The Bay Ridge Canon: The Narrows by Kenneth H. Brown (Interview)

The NarrowsThe Narrows was published in 1970. It’s an episodic, mostly autobiographical chronicle of a group of kids’ high-school years in Bay Ridge in the 1950s—of playing on Narrows Avenue, of necking on Shore Road, of necking next to the golf course, of getting drunk at local dives, of stealing cars on Colonial, of dancing at St. Anselm’s, of partying at the Shore Road Casino, of fighting Italian kids from Fort Hamilton Parkway in front of Hinsch’s (here called “Trask’s”)—with side trips to Breezy Point, western Coney Island, Brooklyn Prep and The City. The author, Kenneth H. Brown, had his first success in 1963 with a blistering play, The Brig, about Marines under arrest, which “drew some scattered and wary acclaim,” according to the Times, “even as brave audiences cringed from its blowtorch realism.” It ran for two years and toured Europe, won three Obies and was made into a film by Jonas Mekas. A 2007 revival won three more Obies and toured Europe again.

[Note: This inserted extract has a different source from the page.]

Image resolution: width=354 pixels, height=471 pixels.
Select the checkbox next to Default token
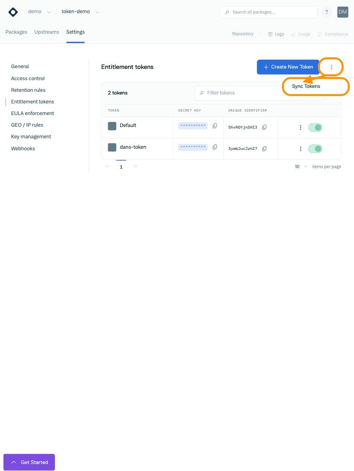(112, 125)
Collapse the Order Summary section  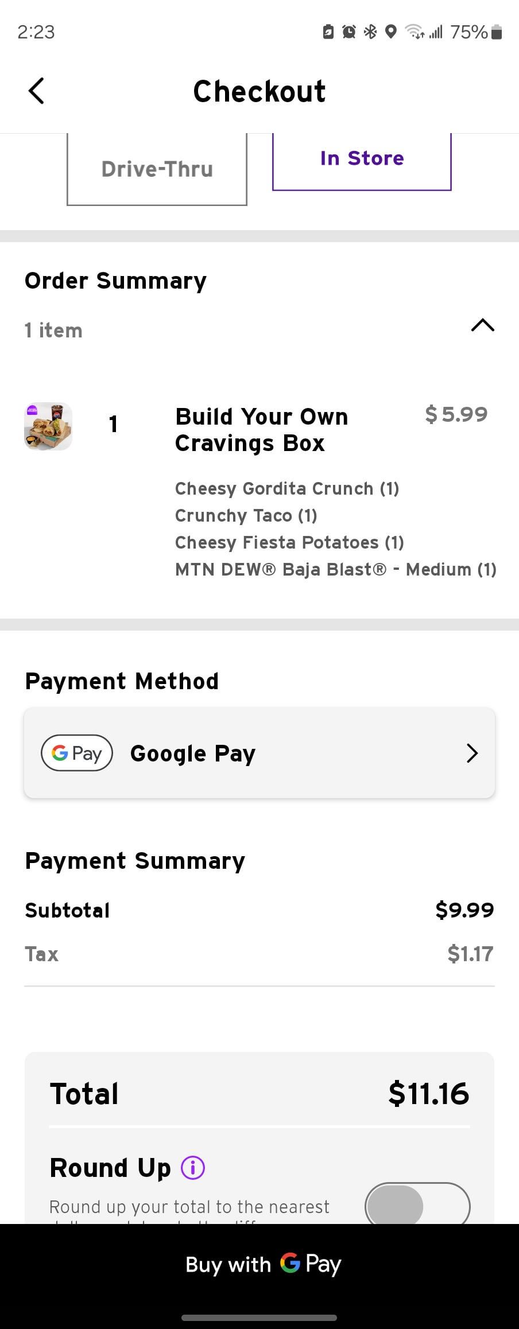coord(482,325)
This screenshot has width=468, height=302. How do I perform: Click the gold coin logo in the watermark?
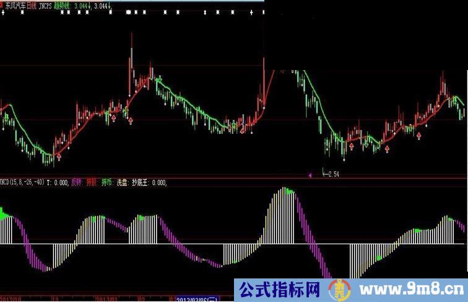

The novel is almost like a prequel; at the end, half the characters join the Marines. And there are a lot of characters, literally dozens, so many it’s hard to keep track; the book opens with Alfie Schultz, and you’re prepared for him to be the main character—and then we almost never hear of him again. But that’s what growing up in Brooklyn is like: you know a million kids—from the block, from school, from other kids—and a few remain fixtures while the rest wander at random into and out of your life. The novel is precise, down to street addresses, and authentic—it’s a valuable snapshot of life in the neighborhood, more matter of fact than nostalgic, at times unflinchingly ugly, at once immediately familiar yet alien. Brown is now 80 years old, and he lives in Bay Ridge after “a lifetime of traveling the world and living for a time in Manhattan,” he told me by email. I asked him a bunch of other questions—about himself, his life and his book (which is out of print, but used copies are available here or, if you must, here).

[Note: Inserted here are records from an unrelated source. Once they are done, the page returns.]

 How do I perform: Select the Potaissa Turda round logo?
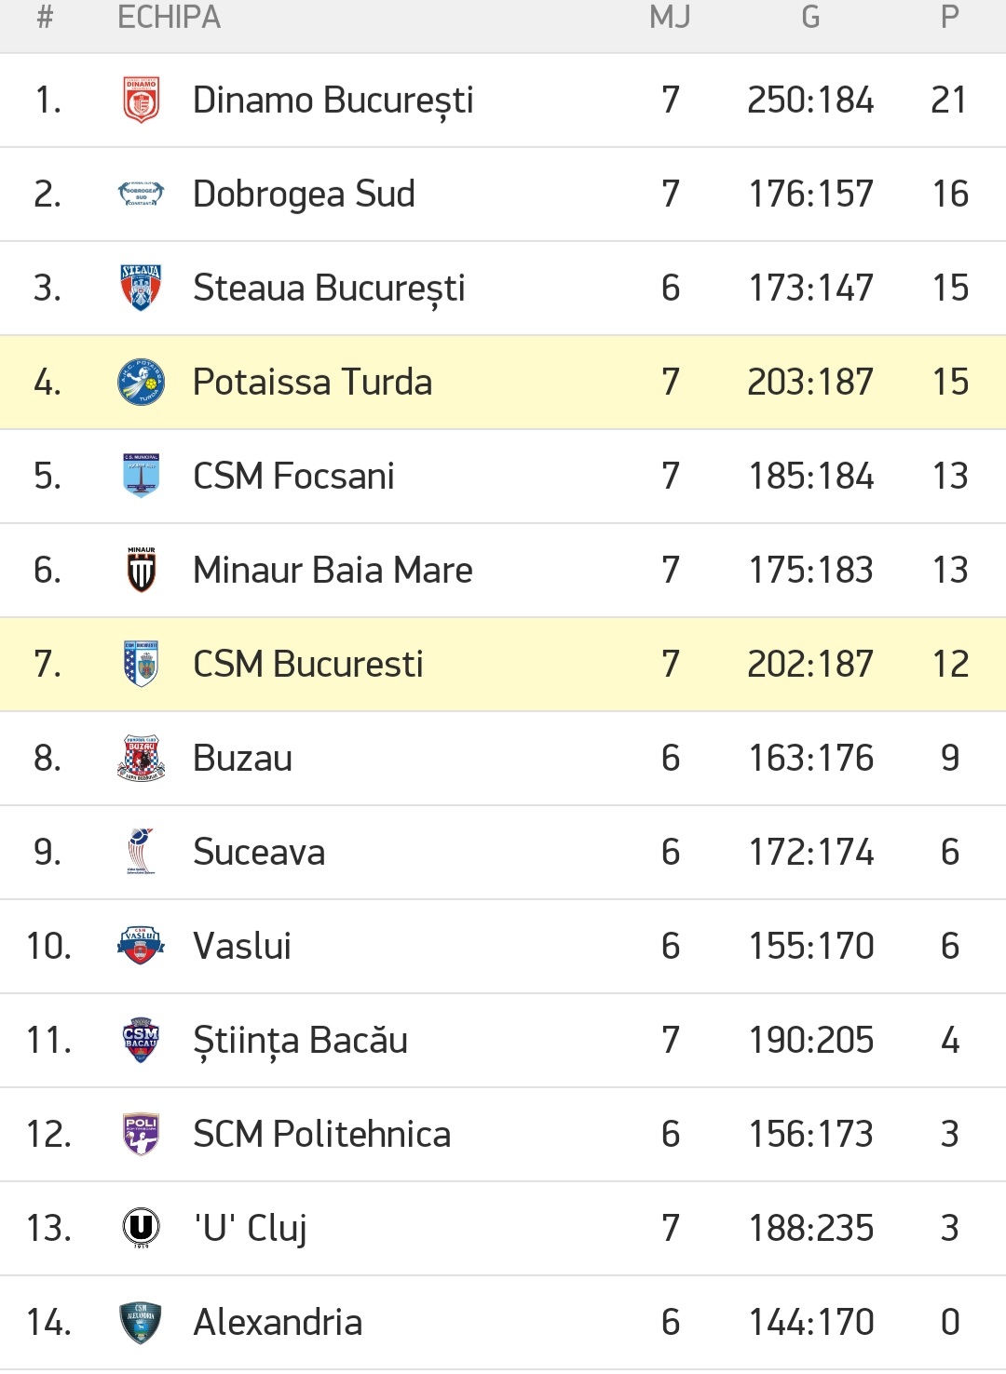(x=142, y=382)
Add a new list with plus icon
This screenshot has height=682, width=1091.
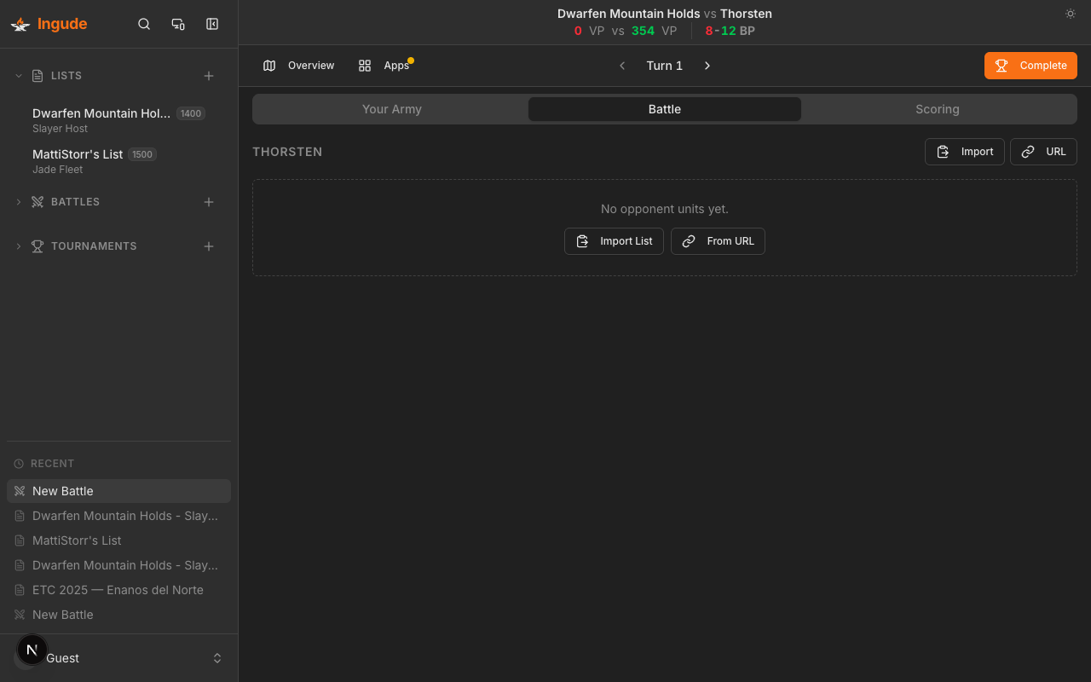(209, 76)
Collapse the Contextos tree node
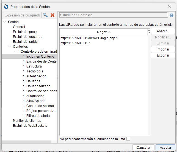Image resolution: width=177 pixels, height=152 pixels. click(10, 47)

When did your parents move to Bay Ridge? How did you end up here?
My parents grew up in Borough Park, in Brooklyn, within sight of the elevated subway on New Utrecht Avenue. They were childhood sweethearts, and they got married when he returned from four years in the Navy and moved to Bay Ridge. He was a cop, and she was a bank officer. I was born on 88th Street and Ridge Boulevard in 1936.

How autobiographical is the book? Are you Howie?
The Narrows is basically a factual account of my teen years, with some fictional elements added to enhance the narrative. And yes, I am Howie in the book.

You make Fort Hamilton high school sound terrible. Was its reputation back then really so bad?
It was not that Fort Hamilton High School was so bad. It was that I was in an elite Jesuit school, and it would have been a big let down to have to go there.

Was Trask’s a real place?
Trask’s was actually Hinsch’s. I changed the name just as I changed the names of all the characters. It was called Hinsch’s when I hung out there in the 1950s.

You’re very specific about locations, directions, even addresses. Why was it important to you to be so detailed? (For example, Hubert Selby is usually the opposite—intentionally vague about locations, street names, etc.)
Locations, directions and addresses were important because I was actually painting a portrait of the place and time, and I wanted it to be as accurate as possible.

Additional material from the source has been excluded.